The features which affect the relative ease or difficulty are:
- Dimensionality in time. Problems can be:
- zero-dimensional, i.e. steady (not varying with time), or
- one-dimensional, i.e. transient (varying with time).
- Dimensionality in space. Problems can be:
- zero-dimensional, i.e. without variations with position, as in a well-stirred cooking
pot;
- one-dimensional, i.e. with significant variations in one direction only, as in a long
insulated pipe;
- two-dimensional, i.e. with significant variations in two directions, as when the pipe is
neither long nor insulated, so that both radial and longitudinal temperature gradients are
of importance;
- three-dimensional, i.e. with significant variations in every direction, as in a
living-room with a heating stove in one corner.
- Complexity of the geometry of the fluid-solid interfaces. Thus, simulation of the
flow of air in a room is:
- easiest if the room is empty,
- harder if it contains a large amount of furniture,
- harder still if human beings or other curved-surface items are present,
- almost impossible if the people move about .
- Complexity of the flow-influencing boundary conditions. Thus, simulation of the
flow of air in a room is:
- easiest if the temperatures of walls and solid objects are prescribed and uniform, and
if doors and windows are shut and leakproof;
- harder if the prescribed temperatures are not uniform and if in-flow rates of air are
prescribed at some apertures and pressures at others; and
- harder still (but not impossible) if neither temperatures nor flow rates nor pressures
are prescribed, but all have to be deduced from information about the external wind flows
and solar radiation.
- Complexity of the physical processes which have to be taken into account. Thus
the simulation of the flow phenomena in the room is:
- easiest if the temperatures are uniform, and the air is set in motion by a single fan;
- harder when the temperature is not uniform, so that buoyancy effects (i.e. free
convection) influence the air motion;
- even harder when the temperatures are sufficiently high for radiative heat transfer to
play a significant role;
- harder still when a fire is ignited in a waste-paper basket, so that heat and smoke are
generated at rates which must be computed from empirical formulae;
- well-nigh impossible when the conflagration has engulfed all the furniture and other
combustible material in the room.
- The number of fluid phases which participate. Thus the flow in the room is:
- single-phase when only air (possibly mixed with smoke) is present;
- two-phase when the fire-fighters arrive, and start pumping in water; and
- multi-phase when sparks start to fly.
In summary, the degree of difficulty of a flow-simulation problem is strongly dependent
on its magnitude, ie on the number of:
- dimensions,
- objects,
- boundary conditions,
- participating processes, and
- physical phases.
The greater the magnitude of the problem, the greater must the size of the computer,
and the time for which it must run; and computers possessing the necessary power and speed
for even moderately large problems are simply not available.

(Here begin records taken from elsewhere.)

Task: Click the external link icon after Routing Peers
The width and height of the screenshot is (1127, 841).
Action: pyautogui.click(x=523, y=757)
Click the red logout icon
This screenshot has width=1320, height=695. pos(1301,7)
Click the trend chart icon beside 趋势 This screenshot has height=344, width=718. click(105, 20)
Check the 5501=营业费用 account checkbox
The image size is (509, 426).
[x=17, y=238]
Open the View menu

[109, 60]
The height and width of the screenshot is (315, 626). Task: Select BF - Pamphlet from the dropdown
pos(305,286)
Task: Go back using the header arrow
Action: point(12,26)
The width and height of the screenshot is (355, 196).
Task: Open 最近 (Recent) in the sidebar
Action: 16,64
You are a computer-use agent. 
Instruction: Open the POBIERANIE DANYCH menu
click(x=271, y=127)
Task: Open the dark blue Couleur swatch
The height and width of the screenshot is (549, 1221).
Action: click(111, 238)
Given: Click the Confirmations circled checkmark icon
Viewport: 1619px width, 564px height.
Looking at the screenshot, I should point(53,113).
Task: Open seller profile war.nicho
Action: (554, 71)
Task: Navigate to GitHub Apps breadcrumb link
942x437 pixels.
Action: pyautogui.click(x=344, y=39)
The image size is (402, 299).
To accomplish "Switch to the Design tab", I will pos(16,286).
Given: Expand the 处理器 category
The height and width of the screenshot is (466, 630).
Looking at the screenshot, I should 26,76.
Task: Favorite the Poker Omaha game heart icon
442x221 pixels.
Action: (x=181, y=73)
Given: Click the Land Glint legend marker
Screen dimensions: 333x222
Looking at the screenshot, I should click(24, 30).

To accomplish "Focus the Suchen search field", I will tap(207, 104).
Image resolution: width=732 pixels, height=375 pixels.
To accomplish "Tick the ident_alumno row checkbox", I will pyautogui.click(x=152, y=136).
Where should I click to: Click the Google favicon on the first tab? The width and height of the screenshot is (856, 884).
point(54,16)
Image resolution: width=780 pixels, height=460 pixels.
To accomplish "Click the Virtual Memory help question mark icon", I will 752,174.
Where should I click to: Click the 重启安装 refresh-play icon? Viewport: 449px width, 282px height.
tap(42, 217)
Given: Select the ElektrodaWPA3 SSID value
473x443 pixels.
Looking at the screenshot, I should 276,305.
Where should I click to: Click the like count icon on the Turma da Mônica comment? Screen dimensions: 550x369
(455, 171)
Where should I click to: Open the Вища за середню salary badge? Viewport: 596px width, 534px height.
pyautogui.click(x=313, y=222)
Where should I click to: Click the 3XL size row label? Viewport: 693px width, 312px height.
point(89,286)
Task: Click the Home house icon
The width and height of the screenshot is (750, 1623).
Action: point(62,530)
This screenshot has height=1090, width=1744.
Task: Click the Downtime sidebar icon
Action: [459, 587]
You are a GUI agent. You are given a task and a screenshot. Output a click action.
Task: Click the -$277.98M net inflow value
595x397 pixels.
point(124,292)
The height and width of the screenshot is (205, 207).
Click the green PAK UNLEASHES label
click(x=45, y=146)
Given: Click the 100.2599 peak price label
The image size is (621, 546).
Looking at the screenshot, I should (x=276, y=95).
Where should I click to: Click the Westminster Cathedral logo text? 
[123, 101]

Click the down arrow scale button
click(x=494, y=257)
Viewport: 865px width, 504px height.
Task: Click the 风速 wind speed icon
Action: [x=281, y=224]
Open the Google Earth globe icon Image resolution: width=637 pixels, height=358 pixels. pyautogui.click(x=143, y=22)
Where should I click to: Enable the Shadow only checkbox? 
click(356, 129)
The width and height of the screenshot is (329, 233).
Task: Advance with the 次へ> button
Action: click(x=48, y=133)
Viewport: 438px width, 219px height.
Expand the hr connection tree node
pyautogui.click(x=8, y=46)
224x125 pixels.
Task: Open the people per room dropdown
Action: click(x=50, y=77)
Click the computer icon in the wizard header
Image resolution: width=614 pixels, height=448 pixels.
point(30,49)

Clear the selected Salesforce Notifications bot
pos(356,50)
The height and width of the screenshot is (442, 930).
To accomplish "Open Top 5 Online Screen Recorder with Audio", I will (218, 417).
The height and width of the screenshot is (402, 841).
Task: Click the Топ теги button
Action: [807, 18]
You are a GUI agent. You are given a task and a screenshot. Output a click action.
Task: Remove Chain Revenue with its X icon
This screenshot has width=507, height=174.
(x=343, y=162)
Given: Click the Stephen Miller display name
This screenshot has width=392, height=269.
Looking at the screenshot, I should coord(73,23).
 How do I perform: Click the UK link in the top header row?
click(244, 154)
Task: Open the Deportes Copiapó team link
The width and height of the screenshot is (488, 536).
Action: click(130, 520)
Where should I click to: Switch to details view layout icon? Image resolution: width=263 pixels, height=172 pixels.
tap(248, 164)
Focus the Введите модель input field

However, there is another equally insuperable source of difficulty: scientific
knowledge is also lacking or inadequate for many of the processes and materials to
which one might wish to apply CFD.
Thus the fire in the waste-paper basket cannot truly be simulatd by CFD, even if
simplified in respect of geometry, because the chemistry and physics of the combustion of
paper have not yet been reduced to quantitative scientific order.
Faced with the difficulties just enumerated, some would-be CFD users may decide to
proceed no farther, preferring either to obtain the information which they require by
making physical experiments, or to do without it.
Most, however, wisely decide to lower their expectations, and to learn what they can
from the simulation of a simpler situation which still, they may believe, contains the
essence of the more complex one.
Thus, they may reduce the size of the problem by:-
- reducing the number of time dimensions, confining attention to a steady-state flow
rather than simulating the transient phenomena which precedes it;
- reducing the number of space dimensions, presuming that variations of conditions in one
of the directions are much less important than those in the others;
- reducing the number of objects to be considered, for example omitting all those below a
certain size, or representing them by way of a
"distributed-resistance"coefficient;
- reducing the number of physical processes to be considered, for example neglectiing heat
transfer by radiation in comparison with that by conduction and convection;
- reducing the number of phases under consideration, for example neglecting the fact that
the steam and the water in a boiler have different velocities at each location, and
treating the steam-water mixture as a single fluid.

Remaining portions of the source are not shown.